As you may very well know, I have recently had some computer issues, in the form of one really nasty virus. Because I was not writing on my blog, my visits took a dive, and a big one. Where I had been getting a steady stream of visitors weekly, whether I posted something or not, that stream dwindled rapidly as more and more time away from my blog went by. Today, I finally got my computer working properly for the first time in weeks. Which meant I could have started working on my blog immediately. I kind of did too. I posted on my Facebook and my twitter that I now had my computer working and would soon be posting again, especially book reviews for all of the books that I finished in the time that my computer was out of sorts. I didn't start right away though. As much as I wanted to write all of you wonderful and loyal followers that I have on here, there was something more important going on in my living room. My daughter was practicing writing her letters, and my son was telling me a story from one of his picture books, The Pokey Little Puppy. Even though he can't read, it was one of the best stories I have heard in a while. I am very grateful to all of my followers, without you, I would not have a blog. Though I have been away, for a small amount of time, my family is more important to me than my blog. When I do post, this post, you may see it and come read it. If someone shares it I may have additional followers before I know it, but in a week you may be tired of my posts and no longer visit, but in a week, my children are going to be older, and so am I, and if I do not prioritize my life correctly, I will miss the things I truly do not want to miss. Thank you all for following my blog, and I hope this post doesn't run anyone off. I will have more posts coming very soon, for even though my computer wasn't working, I was still writing. I have many things to share with you, and many more things to say.

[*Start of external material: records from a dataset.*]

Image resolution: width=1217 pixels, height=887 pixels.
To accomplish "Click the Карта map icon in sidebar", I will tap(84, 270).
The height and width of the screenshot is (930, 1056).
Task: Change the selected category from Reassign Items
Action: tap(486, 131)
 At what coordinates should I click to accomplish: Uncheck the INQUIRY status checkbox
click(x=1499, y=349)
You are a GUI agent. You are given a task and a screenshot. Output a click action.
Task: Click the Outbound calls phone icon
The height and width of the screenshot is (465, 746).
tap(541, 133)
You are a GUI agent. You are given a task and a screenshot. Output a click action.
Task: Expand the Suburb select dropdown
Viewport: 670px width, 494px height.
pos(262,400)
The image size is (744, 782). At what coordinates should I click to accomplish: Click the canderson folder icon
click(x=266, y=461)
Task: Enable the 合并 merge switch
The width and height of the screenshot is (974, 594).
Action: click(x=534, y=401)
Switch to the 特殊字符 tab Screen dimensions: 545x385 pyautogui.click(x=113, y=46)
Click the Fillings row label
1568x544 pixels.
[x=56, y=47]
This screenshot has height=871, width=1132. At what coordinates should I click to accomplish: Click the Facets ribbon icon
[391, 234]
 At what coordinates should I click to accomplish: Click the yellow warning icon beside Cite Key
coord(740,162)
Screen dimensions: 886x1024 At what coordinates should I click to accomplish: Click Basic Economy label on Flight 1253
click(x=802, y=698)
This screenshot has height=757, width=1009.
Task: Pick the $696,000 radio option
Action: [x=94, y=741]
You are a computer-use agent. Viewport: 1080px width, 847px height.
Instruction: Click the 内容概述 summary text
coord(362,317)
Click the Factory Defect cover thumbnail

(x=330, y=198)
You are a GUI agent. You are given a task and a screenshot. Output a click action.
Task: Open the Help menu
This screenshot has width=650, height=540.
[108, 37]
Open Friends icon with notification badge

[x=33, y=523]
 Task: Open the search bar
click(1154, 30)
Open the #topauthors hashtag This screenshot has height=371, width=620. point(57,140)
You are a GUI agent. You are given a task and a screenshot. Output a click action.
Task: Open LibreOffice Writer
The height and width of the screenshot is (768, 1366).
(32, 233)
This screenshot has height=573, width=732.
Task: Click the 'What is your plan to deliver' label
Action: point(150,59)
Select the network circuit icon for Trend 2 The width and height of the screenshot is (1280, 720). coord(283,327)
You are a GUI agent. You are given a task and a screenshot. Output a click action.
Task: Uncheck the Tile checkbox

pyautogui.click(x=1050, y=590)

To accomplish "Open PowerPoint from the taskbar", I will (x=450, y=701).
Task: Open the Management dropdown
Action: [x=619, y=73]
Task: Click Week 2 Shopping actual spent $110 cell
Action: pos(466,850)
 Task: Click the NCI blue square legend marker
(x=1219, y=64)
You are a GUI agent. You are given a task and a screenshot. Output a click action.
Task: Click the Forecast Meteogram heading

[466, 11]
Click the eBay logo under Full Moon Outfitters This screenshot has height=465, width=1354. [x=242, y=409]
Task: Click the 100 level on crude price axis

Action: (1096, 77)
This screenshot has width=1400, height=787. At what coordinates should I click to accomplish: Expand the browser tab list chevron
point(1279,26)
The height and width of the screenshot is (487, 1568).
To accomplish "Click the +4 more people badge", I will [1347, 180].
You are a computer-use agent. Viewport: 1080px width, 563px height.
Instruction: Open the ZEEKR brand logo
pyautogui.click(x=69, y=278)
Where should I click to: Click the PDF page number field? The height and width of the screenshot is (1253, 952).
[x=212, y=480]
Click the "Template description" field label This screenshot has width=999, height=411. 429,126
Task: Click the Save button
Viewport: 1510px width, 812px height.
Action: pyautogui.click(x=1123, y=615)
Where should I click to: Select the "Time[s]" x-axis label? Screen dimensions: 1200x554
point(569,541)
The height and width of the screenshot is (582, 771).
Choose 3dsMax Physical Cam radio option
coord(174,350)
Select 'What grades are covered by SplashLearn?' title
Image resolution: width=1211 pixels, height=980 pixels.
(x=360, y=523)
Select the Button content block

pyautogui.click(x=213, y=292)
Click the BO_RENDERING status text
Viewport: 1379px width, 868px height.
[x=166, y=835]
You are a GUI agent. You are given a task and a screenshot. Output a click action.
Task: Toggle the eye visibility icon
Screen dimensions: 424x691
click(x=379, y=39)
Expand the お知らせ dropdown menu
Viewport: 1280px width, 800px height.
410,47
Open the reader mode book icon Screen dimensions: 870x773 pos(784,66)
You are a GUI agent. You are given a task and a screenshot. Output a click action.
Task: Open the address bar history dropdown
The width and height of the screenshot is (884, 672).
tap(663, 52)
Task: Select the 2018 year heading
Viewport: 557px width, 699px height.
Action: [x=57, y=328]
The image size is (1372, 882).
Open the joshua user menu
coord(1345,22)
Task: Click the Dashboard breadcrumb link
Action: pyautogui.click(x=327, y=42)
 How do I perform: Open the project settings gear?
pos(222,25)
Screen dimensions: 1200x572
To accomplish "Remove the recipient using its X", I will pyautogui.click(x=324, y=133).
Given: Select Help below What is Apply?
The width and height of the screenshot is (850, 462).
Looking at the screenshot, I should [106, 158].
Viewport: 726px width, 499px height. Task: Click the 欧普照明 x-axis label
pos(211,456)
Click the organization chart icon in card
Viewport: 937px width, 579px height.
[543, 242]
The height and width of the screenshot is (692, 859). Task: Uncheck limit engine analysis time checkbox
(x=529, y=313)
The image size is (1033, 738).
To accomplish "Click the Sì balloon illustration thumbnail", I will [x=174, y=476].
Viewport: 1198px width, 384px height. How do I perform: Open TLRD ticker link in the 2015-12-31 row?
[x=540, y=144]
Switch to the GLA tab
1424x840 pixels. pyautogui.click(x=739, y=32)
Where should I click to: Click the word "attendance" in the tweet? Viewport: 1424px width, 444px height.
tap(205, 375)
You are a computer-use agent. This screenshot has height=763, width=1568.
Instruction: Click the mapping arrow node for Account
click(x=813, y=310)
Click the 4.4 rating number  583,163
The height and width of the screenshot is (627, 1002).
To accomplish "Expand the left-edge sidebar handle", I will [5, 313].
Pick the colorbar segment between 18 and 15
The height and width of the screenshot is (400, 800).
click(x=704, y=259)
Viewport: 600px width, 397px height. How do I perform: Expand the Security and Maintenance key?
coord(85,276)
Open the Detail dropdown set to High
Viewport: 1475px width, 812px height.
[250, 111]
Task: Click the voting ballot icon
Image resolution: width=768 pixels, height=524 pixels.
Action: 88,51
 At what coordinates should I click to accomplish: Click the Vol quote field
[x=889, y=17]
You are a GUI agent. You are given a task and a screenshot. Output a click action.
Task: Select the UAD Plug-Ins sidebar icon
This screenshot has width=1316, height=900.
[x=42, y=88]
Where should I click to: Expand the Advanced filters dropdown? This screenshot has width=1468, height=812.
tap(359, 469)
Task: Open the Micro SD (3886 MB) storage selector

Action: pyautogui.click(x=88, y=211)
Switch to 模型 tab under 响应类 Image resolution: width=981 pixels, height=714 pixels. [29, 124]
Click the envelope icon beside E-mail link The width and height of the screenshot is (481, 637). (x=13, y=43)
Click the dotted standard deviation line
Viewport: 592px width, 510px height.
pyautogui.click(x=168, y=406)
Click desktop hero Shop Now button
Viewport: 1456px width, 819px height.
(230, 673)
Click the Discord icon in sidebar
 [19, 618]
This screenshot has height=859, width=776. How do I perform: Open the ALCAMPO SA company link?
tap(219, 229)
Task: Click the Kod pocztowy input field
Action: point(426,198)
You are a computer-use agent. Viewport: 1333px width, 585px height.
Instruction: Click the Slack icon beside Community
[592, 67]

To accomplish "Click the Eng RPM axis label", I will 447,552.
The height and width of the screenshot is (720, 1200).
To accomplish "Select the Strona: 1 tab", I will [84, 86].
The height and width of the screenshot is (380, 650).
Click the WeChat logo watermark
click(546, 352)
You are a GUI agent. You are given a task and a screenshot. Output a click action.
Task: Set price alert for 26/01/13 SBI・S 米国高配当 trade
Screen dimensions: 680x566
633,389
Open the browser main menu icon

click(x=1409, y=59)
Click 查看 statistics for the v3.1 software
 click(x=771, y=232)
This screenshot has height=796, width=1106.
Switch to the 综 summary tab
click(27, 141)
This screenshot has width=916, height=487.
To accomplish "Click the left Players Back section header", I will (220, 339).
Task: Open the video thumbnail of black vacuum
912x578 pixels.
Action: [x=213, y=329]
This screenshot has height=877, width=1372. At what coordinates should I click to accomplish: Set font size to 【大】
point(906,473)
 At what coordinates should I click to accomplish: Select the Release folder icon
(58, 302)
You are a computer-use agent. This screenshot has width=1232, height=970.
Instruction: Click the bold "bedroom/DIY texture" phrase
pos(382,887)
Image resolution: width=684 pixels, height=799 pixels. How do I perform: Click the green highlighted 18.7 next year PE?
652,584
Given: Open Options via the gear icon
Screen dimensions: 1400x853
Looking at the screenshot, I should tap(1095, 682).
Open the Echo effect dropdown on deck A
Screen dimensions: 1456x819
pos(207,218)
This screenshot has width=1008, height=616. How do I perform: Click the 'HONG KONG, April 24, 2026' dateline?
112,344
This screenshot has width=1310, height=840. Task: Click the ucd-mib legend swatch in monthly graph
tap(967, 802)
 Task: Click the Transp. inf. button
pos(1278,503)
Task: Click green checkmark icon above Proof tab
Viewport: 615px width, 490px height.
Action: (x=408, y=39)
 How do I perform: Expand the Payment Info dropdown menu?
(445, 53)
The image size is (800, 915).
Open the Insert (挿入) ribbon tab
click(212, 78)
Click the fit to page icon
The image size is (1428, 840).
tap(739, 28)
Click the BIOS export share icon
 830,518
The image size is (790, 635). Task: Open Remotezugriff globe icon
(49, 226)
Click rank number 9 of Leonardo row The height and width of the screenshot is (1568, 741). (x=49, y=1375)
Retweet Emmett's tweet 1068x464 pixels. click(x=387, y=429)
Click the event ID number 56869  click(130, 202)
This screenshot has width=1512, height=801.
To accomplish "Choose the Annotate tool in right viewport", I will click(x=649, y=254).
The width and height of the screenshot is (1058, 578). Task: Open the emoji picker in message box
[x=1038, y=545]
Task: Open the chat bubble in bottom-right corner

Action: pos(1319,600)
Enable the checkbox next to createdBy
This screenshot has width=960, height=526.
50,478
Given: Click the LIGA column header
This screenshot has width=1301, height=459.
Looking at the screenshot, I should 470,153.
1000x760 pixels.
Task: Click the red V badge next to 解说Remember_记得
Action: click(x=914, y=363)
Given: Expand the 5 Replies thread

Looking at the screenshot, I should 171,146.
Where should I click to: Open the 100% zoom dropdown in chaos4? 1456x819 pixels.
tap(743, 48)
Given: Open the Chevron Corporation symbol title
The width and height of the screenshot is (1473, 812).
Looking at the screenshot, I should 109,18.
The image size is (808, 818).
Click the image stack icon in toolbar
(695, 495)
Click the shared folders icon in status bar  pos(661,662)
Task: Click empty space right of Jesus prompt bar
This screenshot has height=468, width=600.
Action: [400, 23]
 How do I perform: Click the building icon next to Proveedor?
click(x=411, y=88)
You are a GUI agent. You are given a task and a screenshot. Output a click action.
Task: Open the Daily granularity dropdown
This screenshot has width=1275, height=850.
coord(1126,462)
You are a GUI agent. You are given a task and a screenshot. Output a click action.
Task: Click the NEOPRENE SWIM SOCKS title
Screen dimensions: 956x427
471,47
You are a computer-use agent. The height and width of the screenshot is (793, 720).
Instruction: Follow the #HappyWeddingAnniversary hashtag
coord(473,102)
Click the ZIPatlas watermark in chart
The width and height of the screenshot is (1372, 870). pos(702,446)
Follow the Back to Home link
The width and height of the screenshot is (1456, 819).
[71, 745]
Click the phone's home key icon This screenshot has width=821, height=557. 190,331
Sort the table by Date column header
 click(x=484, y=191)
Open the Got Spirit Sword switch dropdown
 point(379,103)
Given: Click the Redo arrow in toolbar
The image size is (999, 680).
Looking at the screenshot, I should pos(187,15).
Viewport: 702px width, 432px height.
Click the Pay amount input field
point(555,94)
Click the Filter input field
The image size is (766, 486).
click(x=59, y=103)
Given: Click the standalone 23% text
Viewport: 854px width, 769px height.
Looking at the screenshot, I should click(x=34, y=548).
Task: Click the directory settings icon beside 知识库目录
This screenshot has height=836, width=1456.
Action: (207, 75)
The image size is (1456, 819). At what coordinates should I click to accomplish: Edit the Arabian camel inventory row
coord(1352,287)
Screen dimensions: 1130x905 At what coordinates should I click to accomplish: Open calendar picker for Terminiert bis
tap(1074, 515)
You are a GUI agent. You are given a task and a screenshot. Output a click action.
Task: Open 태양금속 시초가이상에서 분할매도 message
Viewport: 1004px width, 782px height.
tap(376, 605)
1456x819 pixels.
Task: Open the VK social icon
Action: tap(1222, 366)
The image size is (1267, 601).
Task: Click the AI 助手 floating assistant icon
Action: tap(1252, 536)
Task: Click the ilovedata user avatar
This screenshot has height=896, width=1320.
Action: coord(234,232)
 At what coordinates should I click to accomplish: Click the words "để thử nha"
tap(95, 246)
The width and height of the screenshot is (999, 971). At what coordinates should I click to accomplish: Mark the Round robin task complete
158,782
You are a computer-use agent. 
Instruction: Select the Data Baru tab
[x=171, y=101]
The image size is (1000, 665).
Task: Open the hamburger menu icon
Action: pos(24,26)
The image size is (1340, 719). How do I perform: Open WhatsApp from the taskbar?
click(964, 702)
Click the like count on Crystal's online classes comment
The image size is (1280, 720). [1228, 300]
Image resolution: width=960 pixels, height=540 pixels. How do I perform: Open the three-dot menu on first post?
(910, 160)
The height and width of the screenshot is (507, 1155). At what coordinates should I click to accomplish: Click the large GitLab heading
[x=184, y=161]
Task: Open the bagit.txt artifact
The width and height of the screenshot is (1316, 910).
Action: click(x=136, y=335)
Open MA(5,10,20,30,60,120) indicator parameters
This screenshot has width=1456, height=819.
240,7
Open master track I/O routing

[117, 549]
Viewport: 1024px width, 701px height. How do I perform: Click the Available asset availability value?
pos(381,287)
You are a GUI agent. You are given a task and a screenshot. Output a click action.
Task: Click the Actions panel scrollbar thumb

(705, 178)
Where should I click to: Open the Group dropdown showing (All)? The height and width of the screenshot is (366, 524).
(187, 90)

I wanted to post something about the moon, but what really is there left to say about it? It has all been said at one point or another. It amazes me how the moon can mean so much to so many people. It is everywhere, for centuries. From literature to television, the moon has held a a special place in the lives of millions of people. But why?
I have no idea. I don't even know why exactly the moon means so much to me, but it does. I feel like the moon is a close friend. Someone to talk to when everyone else is asleep. It makes the night less dark. when everything in life seems dark, it is there to remind me that the smallest amount of light can penetrate the darkness. I have always felt more at home in the moonlight than in the sunlight. In a world that thrives on humiliation, the nighttime is the one time you can avoid all of the judgment, if you want to. I have no idea what the moon means to anyone else. I know that the moon I look at in Missouri is the same moon that I used to look at in Colorado and it will be the same moon anywhere else that I go. I do sometimes wonder if the moon would mean so much to me, if I hadn't grown up reading and watching it mean something to someone else. Weather I was nose deep into a good book that had a great moon scene or if I was watching Home Alone with my family, it has always been something that everyone else seemed to find magical. If I hadn't had that influence would it still mean so much? I don't know, and quite frankly, I don't care. It means something to me now and it has for such a long time. There isn't much left to say about the moon, it has all been said before, but that doesn't mean that it isn't still important.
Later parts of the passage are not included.